Quand je combattais, dans l’année, je faisais 50/60 combats. Les adversaires fallait les éliminer. Pour gagner une compétition, il faut battre tout les autres. Je m’entrainais trois fois par semaine. Et c’était pas assez encore. Il faut s’entrainer tous les jours. C’est comme ça qu’on peut gagner. Autrement, on fait de la figuration. Il faut faire que ça. Les américains, ils font soi disant des études jusqu’au 40 ans, c’est l’université qui les paye pour s’entrainer et lutter. Et les russes ils sont tous pompiers.

Je suis devenu entraineur aussi. Quand on est entraineur, on se néglige pour améliorer les autres. J’ai arrêté la compétition à 39 ans. Cette année là, c’est Bagnolet qui organisait le championnat. Je me suis dit. Là, c’est l’occasion. C’était en 69. C’était au gymnase Maurice Vacquet.

Je travaillais pour ma mère. Ma mère, elle travaillait aux halles. On avait un dépôt au coin de la rue Tiquetonne. Les clients, ils faisaient apporter les légumes, les produits qu’ils venaient d’acheter. Et nous on les livrait à leur boutique. Et puis, on a construit Rungis. Les clients, ils se sont achetés leur propre camionnette. Le boulot a diminué, alors j’ai commencé à faire les marchés. Je faisais les marchés à Bagnolet, le samedi et le dimanche. Je chargeais, je déchargeais les légumes. J’ai toujours été costaud, je vous dis.

La première qualité d’un lutteur, c’est la force. De mon temps, les plus forts, c’était les turcs. C’est pour ça qu’on dit « fort comme un turc ».

Il y a de la camaraderie dans le club. On fait des échauffements très dur. Parce que les muscles froids, ça pète. On s’échauffe une demi-heure au moins. Il faut que quand on combat, les muscles ils soient chauds.

J’ai remarqué qu’au bout d’un an à faire l’entraineur, j’ai commencé à me faire battre. Je me faisais battre par des gars je d’habitude, je battais. Alors j’ai dit au président : il faut que je reprenne. J’étais bénévole, comme tout le monde, j’étais bénévole. J’essayais de les amener au plus haut. La veille de leur combat, quand je m’entrainais avec mes élèves, j’en prenais plein la gueule. Je les provoquais pour qu’ils soient au plus haut. Mais après le championnat, ils étaient fatigués, alors c’est moi qui leur en foutait plein la gueule.

# [Consignes]
• 1. D'après le témoignage du lutteur, à quel âge a-t-il arrêté la compétition ?
• 2. Recopiez sans rien changer le passage du témoignage qui s'ouvre sur les mots contenant "Quand je combattais, dans" et se clôt sur "sont tous pompiers.".

# [Données affichées]
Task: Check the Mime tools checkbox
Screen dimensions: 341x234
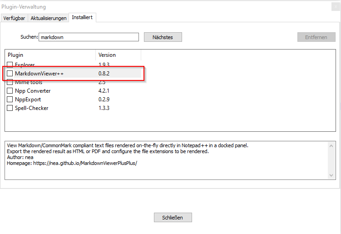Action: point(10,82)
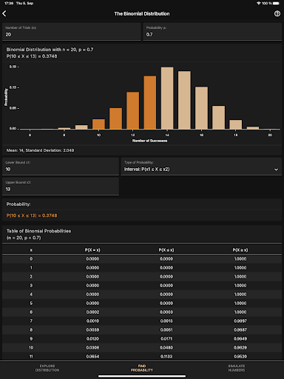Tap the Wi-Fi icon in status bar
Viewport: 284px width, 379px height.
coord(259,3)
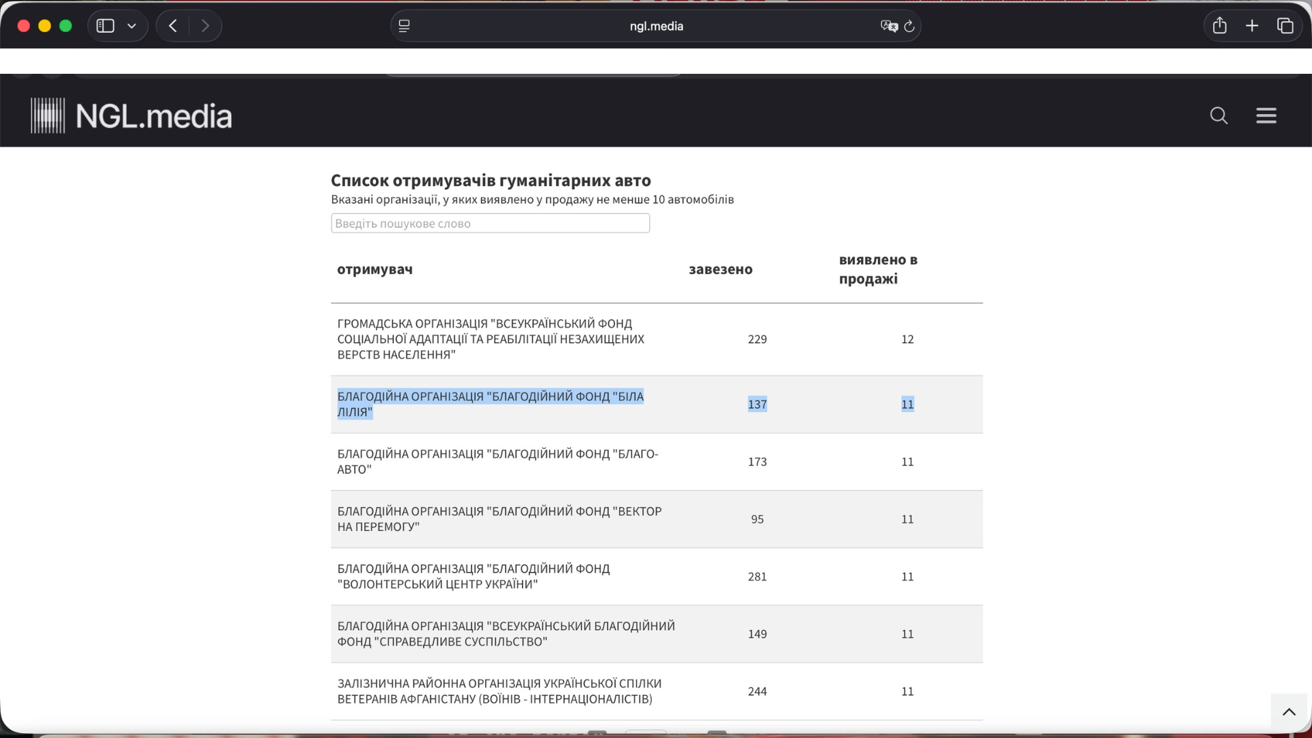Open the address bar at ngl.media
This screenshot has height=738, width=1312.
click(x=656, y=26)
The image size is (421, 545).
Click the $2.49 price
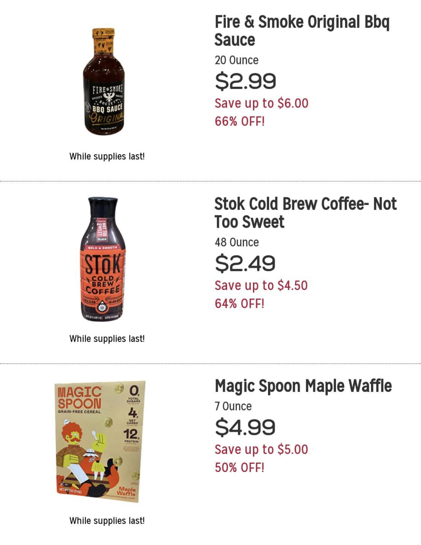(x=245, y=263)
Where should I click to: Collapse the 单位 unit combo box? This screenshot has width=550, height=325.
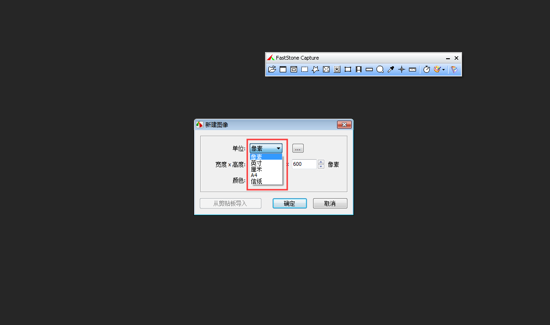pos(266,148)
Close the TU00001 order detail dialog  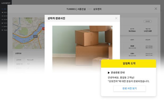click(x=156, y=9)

# [Réponses]
• 1. À 39 ans.

• 2.
Quand je combattais, dans l’année, je faisais 50/60 combats. Les adversaires fallait les éliminer. Pour gagner une compétition, il faut battre tout les autres. Je m’entrainais trois fois par semaine. Et c’était pas assez encore. Il faut s’entrainer tous les jours. C’est comme ça qu’on peut gagner. Autrement, on fait de la figuration. Il faut faire que ça. Les américains, ils font soi disant des études jusqu’au 40 ans, c’est l’université qui les paye pour s’entrainer et lutter. Et les russes ils sont tous pompiers.